Under capitalism, it is the power elite, resident in state power structures, or influencing it by diverse legitimate methods, that governs in order to provide social and political cohesion in an otherwise diverse and inchoate society. This is the essence of what democracy regards as legitimacy. This rule is provided by what is ordinarily called the public service, which is itself governed by a plethora of rules, regulations and policies all derived from the Constitution.

But when the ruling class, a pact of domination or regime is uncertain of itself, it will not appoint people to exercise state power assuming that state apparatus in itself is an element of cohesion, but will personalise such appointments on the basis of blood or personal relationships.

The servants, as it were, cease to be civil and begin exercising the power of the state on the basis of personalised relationships such as religion, tribal allegiance and village identity. The so-called political party becomes a mere facade.

All these are recipes for political instability, political underdevelopment and socioeconomic decay. They manifest themselves in terms of corruption, state brutality, crass arrogance by the ruling elite, assassinations, murder of professional and law-abiding civil servants (case of Chris Msando of the IEBC) and perpetual alienation of the mass of people from the state.

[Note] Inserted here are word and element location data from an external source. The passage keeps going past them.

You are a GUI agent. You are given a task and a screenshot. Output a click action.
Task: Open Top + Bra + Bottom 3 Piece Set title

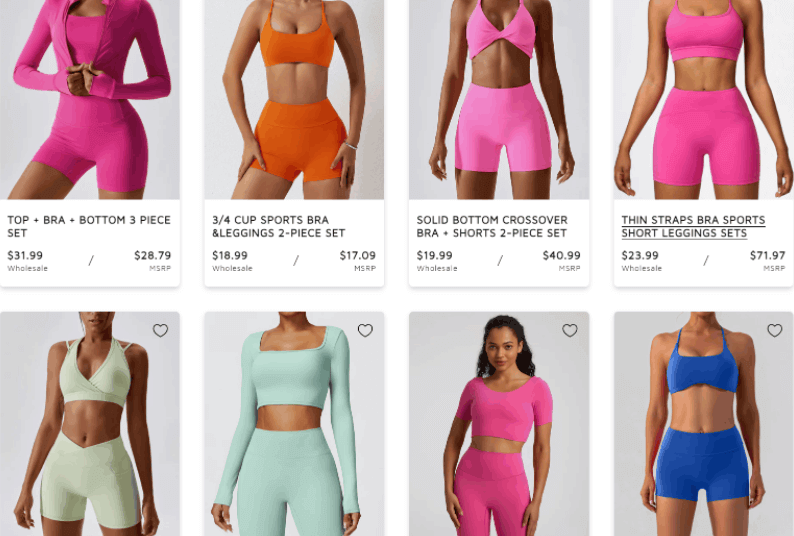point(89,226)
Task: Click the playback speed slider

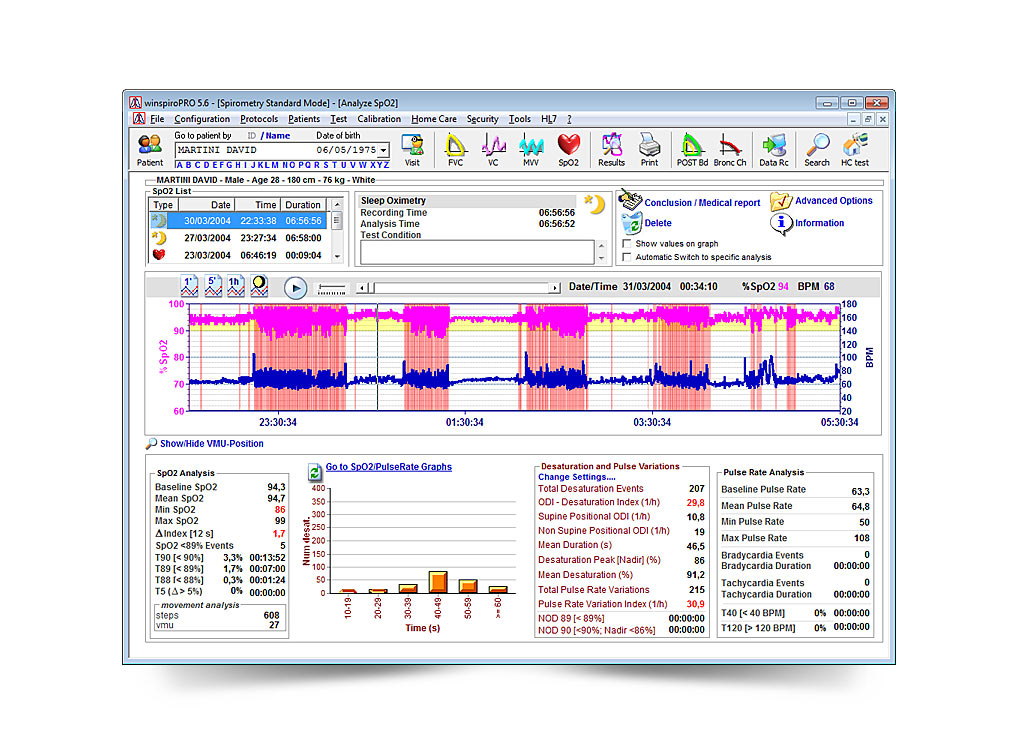Action: (x=332, y=288)
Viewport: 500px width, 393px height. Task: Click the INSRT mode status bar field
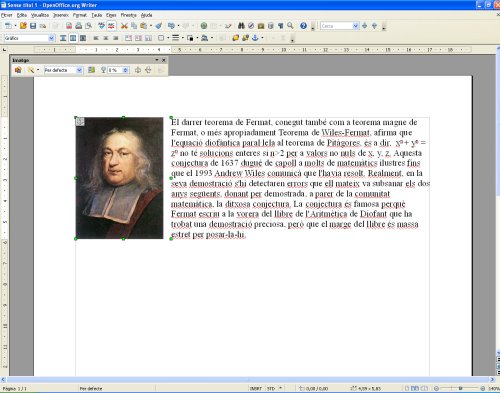[x=256, y=388]
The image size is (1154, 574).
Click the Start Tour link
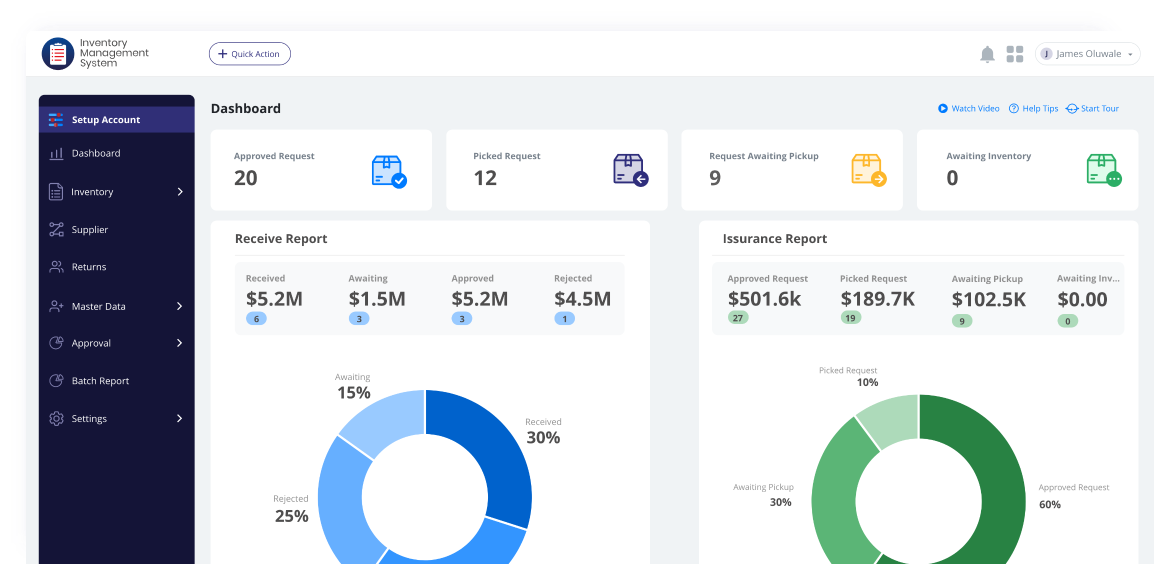(1092, 109)
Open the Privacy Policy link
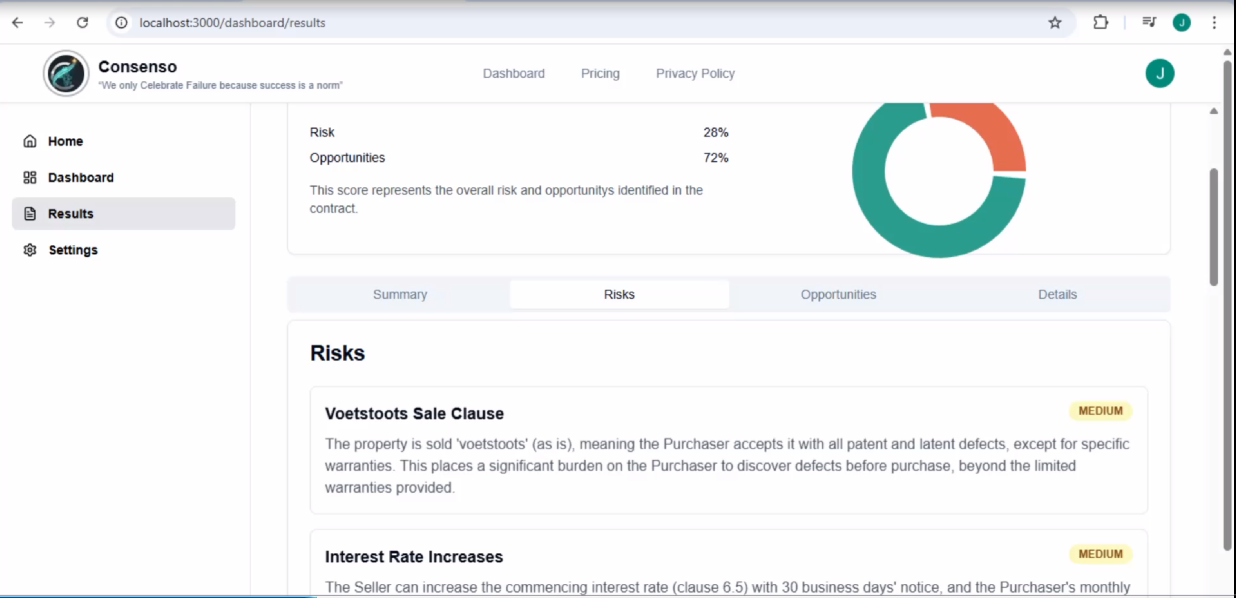 (695, 73)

Jaindi Kisero, in an article in The Nation on January 18 this year entitled ‘Disruptions Bad for State Firms’, noted that it has become a habit in Kenya that when a new regime takes over political power, key officials and board members of state corporations are quickly replaced by new ones almost arbitrarily so that tribesmen of the new rulers get their time to eat.

Notwithstanding the terms of service of these officials and boards, or the policies and procedures of governance in such boards, the exercise is repeated ad nauseam from one entity to the other without let or hindrance. This, Jaindi concluded, is bad for business and national cohesion.

Independent and professional

The headline in the January 19 issue of The Star shouted: ‘Ruto purge hits Uhuru men as allies return!’ This is true but tragic. The public service in a capitalist nation (which ours is) is supposed to be like a wind vane: independent, professional and ready to serve any political regime that comes to power. But this can only happen here were Kenya to have a parliamentary system of government.

In a parliamentary system, governments are formed by a political party, or coalition of political parties, which wins the majority of the votes and gain the majority in Parliament, following free and fair elections. The leader of the majority in Parliament becomes the Prime Minister and forms the government directly answerable to and in Parliament.

It is very difficult for the PM, or the ruling party or coalition for that matter, to go rogue and begin arbitrarily messing up with the civil service. The ongoing discussions in the Kenya Kwanza government to have non-elected ministers “to answer” questions in Parliament as “a committee of the whole” is futile. Ministers can only be accountable to the people if they are elected and respond as members of an elected body, not its imposed graft.

The President and his non-elected ministers, truth be told, will never leave the public service to be truly civil!

Ask yourself why the IEBC will never be truly independent to manage our elections no matter how many times we give it new rules and appoint new “representatives” of relevant social forces to it. It will always go berserk and serve whoever can buy it or influence its membership during the elections.

Ask yourself why Malaysia, Singapore, India, Mauritius, and much more recently Ghana, Botswana, Senegal and South Africa enjoy stable elections as well as development. Even when their leaders are called “Presidents”, like in South Africa, these countries essentially have parliamentary systems of government. 

I rest my case.

Prof Nyong’o is Governor of Kisumu County.